The Court can mean nothing less than to allow government officials unbridled discretion to eavesdrop electronically and record conversations held outside the home. Giving Article 11 effect behind the walls of a home, State v. Blow, 157 Vt. 513, 602 A.2d 552 (1991), is mere token protection, because the nature of the surveillance requires but a little patience for the target to leave the home. It is no small irony that the suspect in this case was coaxed from his house by a telephone call to meet and talk in a shopping center parking lot. The police may now monitor without limitation the words of any person it considers suspect, dangerous, undesirable, or unpopular.

In analyzing situations involving exactly the same bugging device, the Court allows Article 11 protection in the home but apparently nowhere else. The Court misses the point. The concept of home does not trigger Article 11 protection, see State v. Zaccaro, 154 Vt. 83, 91, 574 A.2d 1256, 1259 (1990) (police officer's undercover entry by invitation into defendant's home not protected by Article 11); the technological device's power to invade privacy triggers it. Article 11 focuses on personal expectations of privacy rather than defined places. See State v. Kirchoff, 156 Vt. 1, 10, 587 A.2d 988, 994 (1991) (lawful possessor may claim privacy in "open fields" where indicia, such as fences, barriers, or "no trespassing" signs would lead a reasonable person to conclude that the area is private); Zaccaro, 154 Vt. at 90, 574 A.2d at 1261 (no Article 11 protection in the home per se, because Article 11, like the fourth amendment, "protects people, not places").

Because we reasonably expect more privacy at home for some activities or in some circumstances does not necessarily mean we never reasonably expect privacy away from home. It does not follow that our expectations of privacy outside the home are per se less reasonable.

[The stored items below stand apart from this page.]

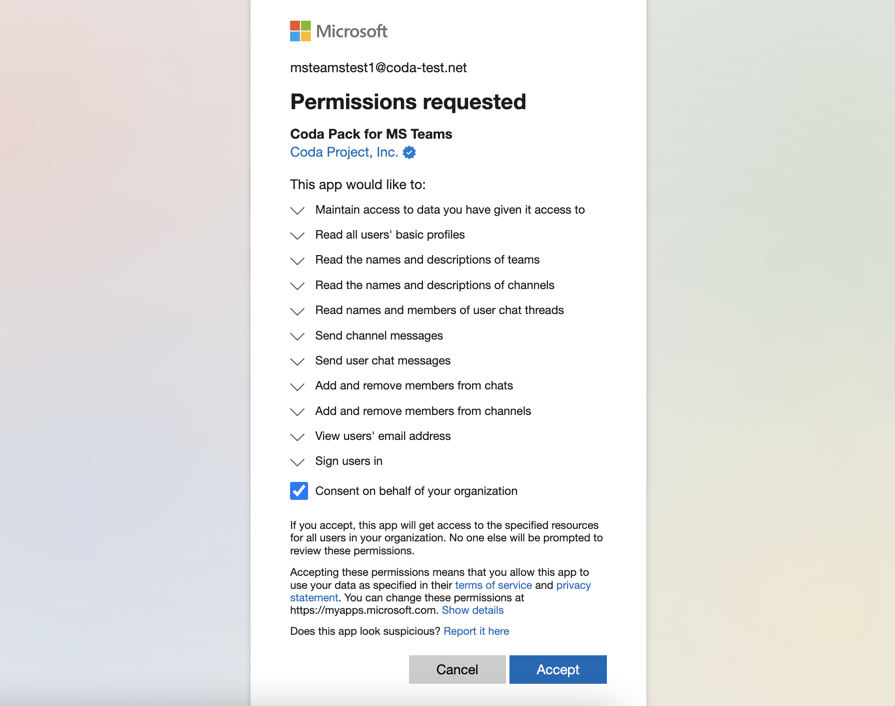This screenshot has width=895, height=706.
Task: Click Show details for permission changes
Action: (x=473, y=610)
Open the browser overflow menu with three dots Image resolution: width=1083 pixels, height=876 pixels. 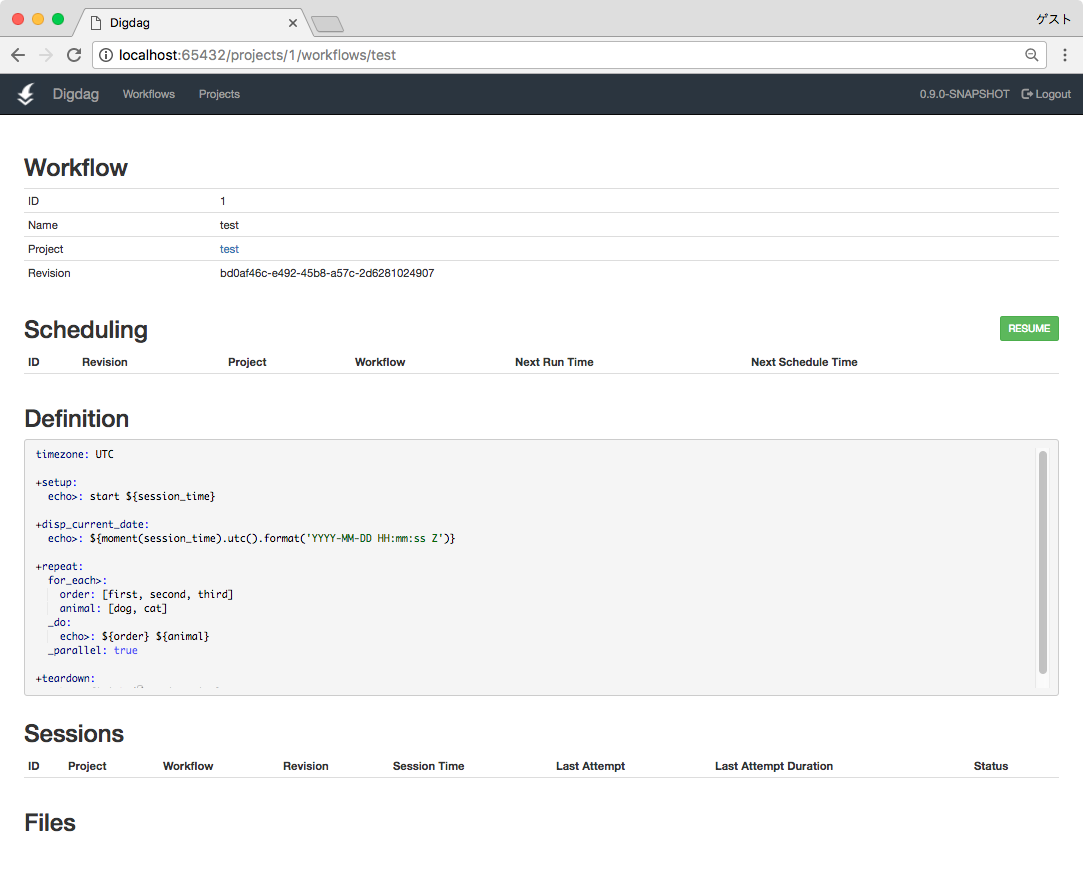1064,55
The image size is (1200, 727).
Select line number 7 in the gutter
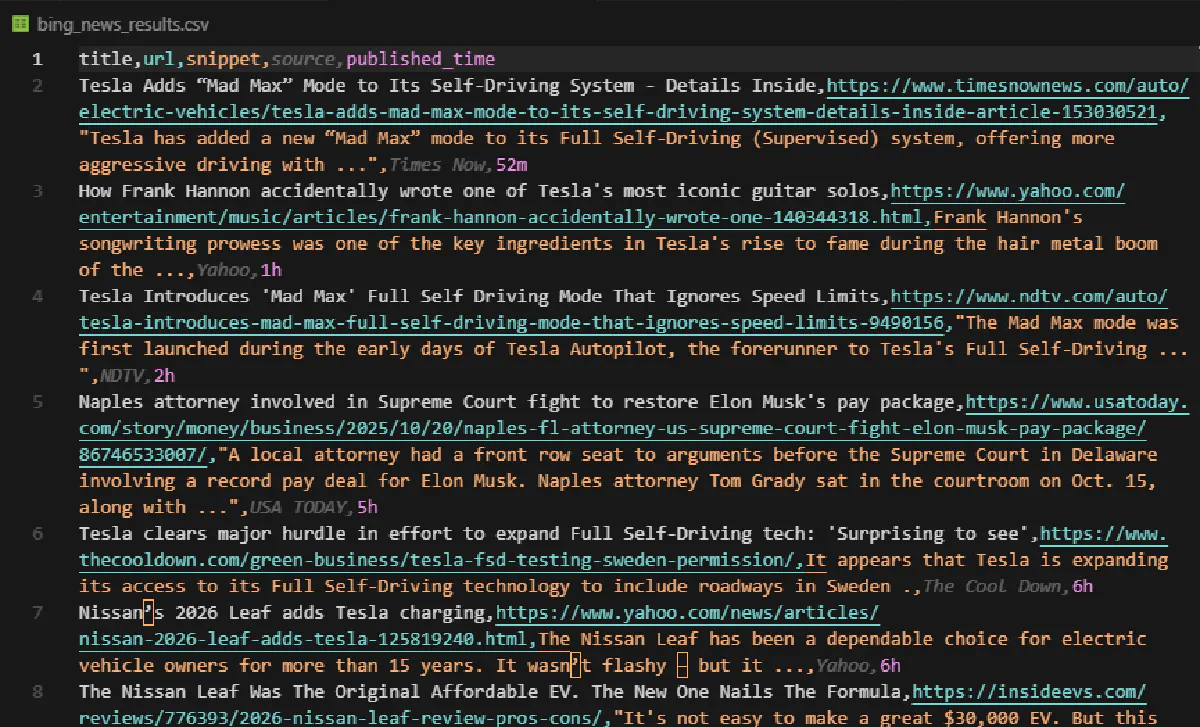pyautogui.click(x=37, y=612)
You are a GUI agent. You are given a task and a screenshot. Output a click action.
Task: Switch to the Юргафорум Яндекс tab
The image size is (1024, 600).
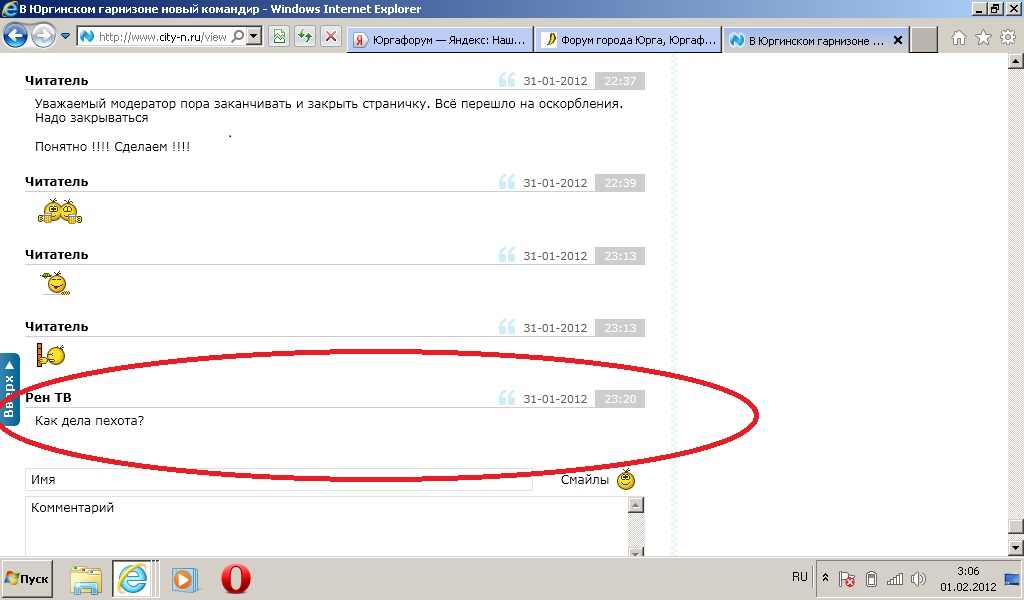440,41
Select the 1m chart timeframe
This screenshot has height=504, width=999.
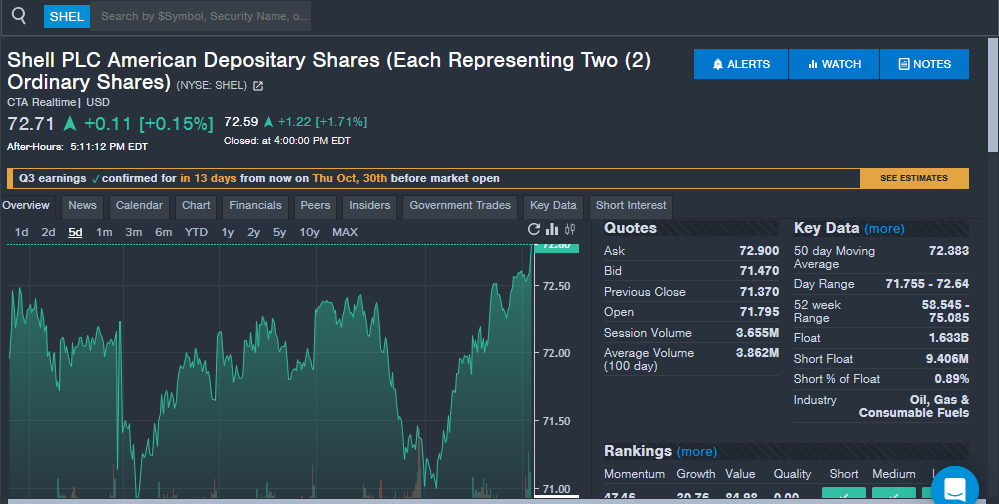[104, 232]
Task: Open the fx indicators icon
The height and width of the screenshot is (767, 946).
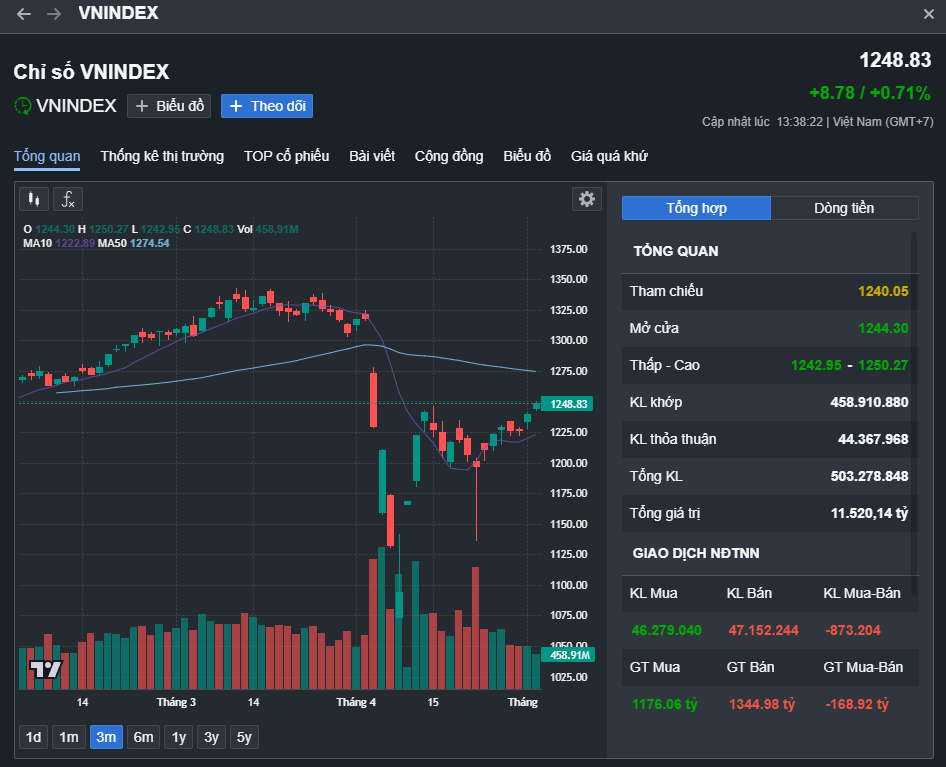Action: pyautogui.click(x=68, y=199)
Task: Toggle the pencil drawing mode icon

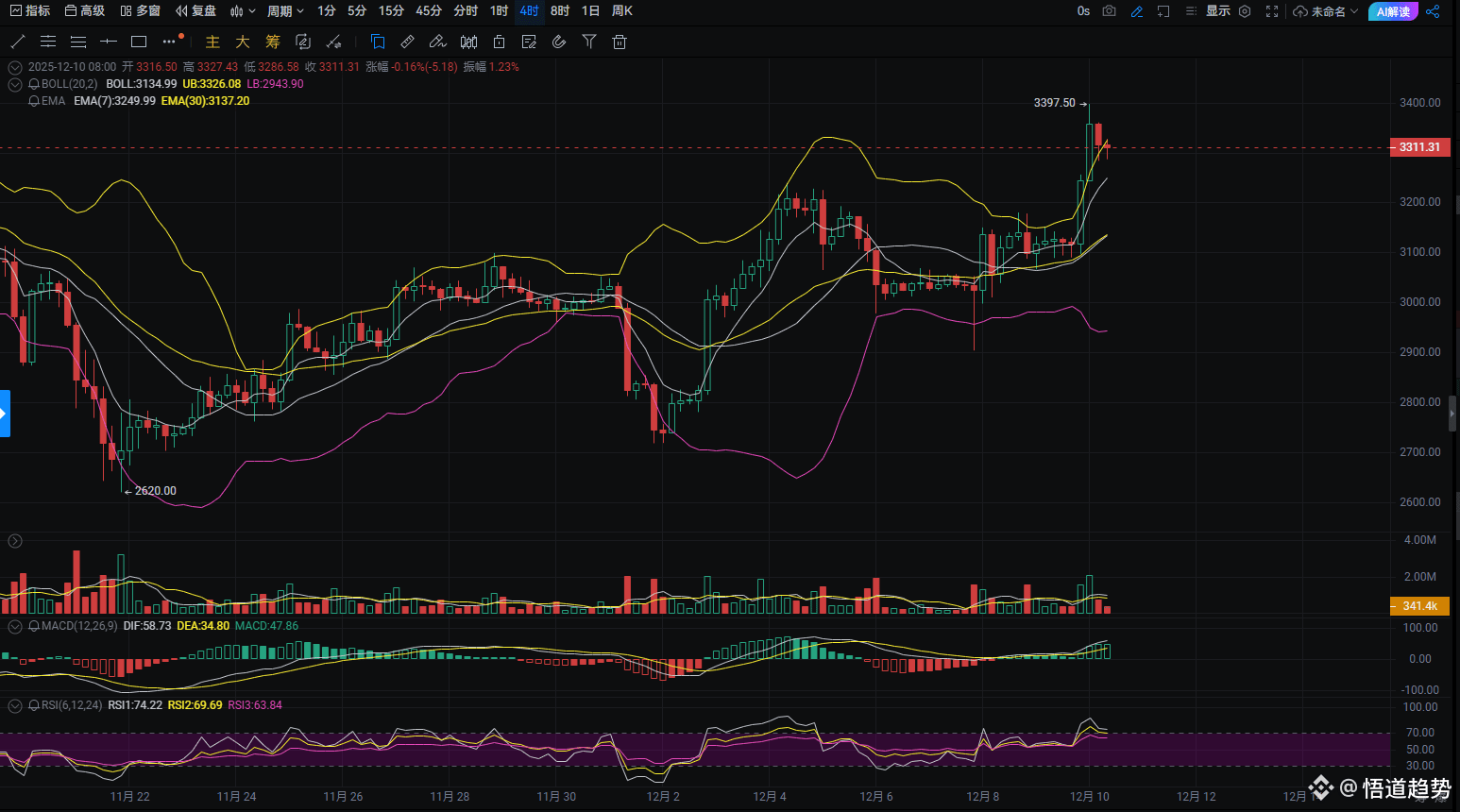Action: pyautogui.click(x=1137, y=11)
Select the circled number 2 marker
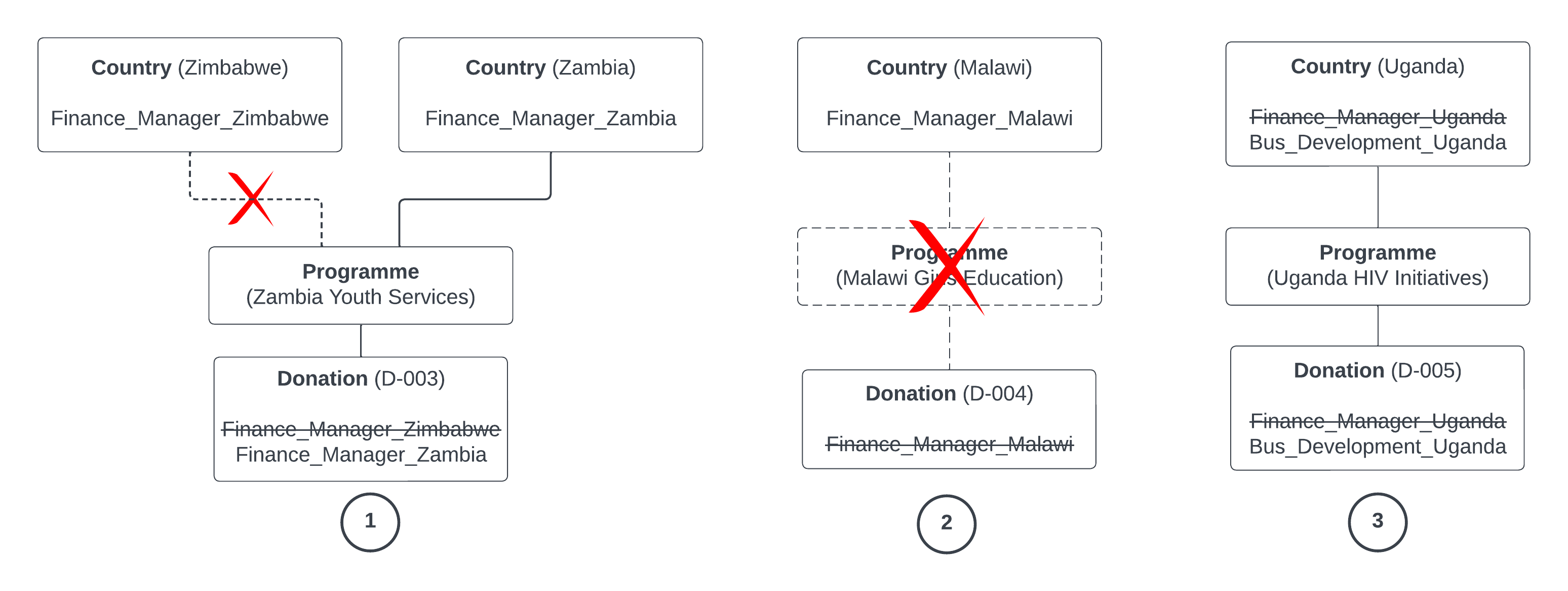The image size is (1568, 591). tap(947, 524)
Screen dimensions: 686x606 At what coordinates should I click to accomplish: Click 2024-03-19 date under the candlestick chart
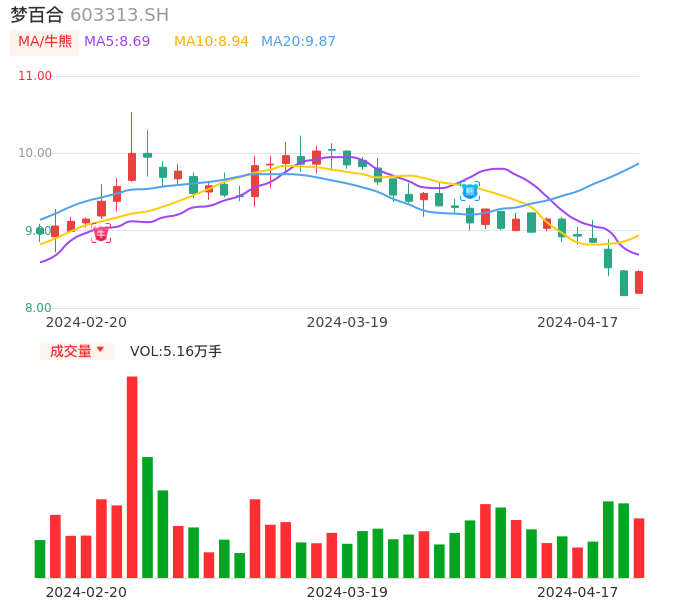(347, 322)
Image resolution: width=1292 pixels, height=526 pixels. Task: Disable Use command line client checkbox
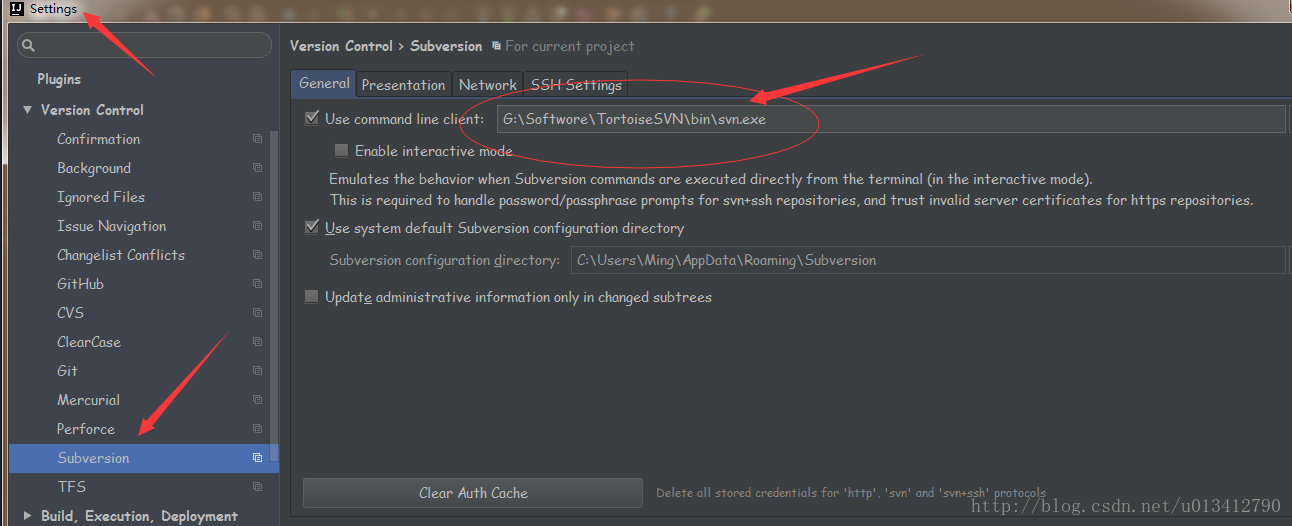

I suggest that the Court's approach is also as impractical as it is unwise. The result could at first blush be seen as an easy to apply bright-line test, a line drawn at the doorstep of the home. Yet, unanswered questions abound. Was the taped phone conversation that lured defendant from his home to the parking lot protected under Blow? Does it matter who initiates the call? If the target is not at home, but the informant is at home, is a telephone conversation protected? Does the home exception apply when the conversation is recorded at the informant's home? If the target gives a speech to a social club meeting in the target's home, is the speech protected?

In sum, the Court in this case discards much of what I thought Article 11 meant and instead creates a navigational signal for law enforcement. Article 11 is "on" in the home,...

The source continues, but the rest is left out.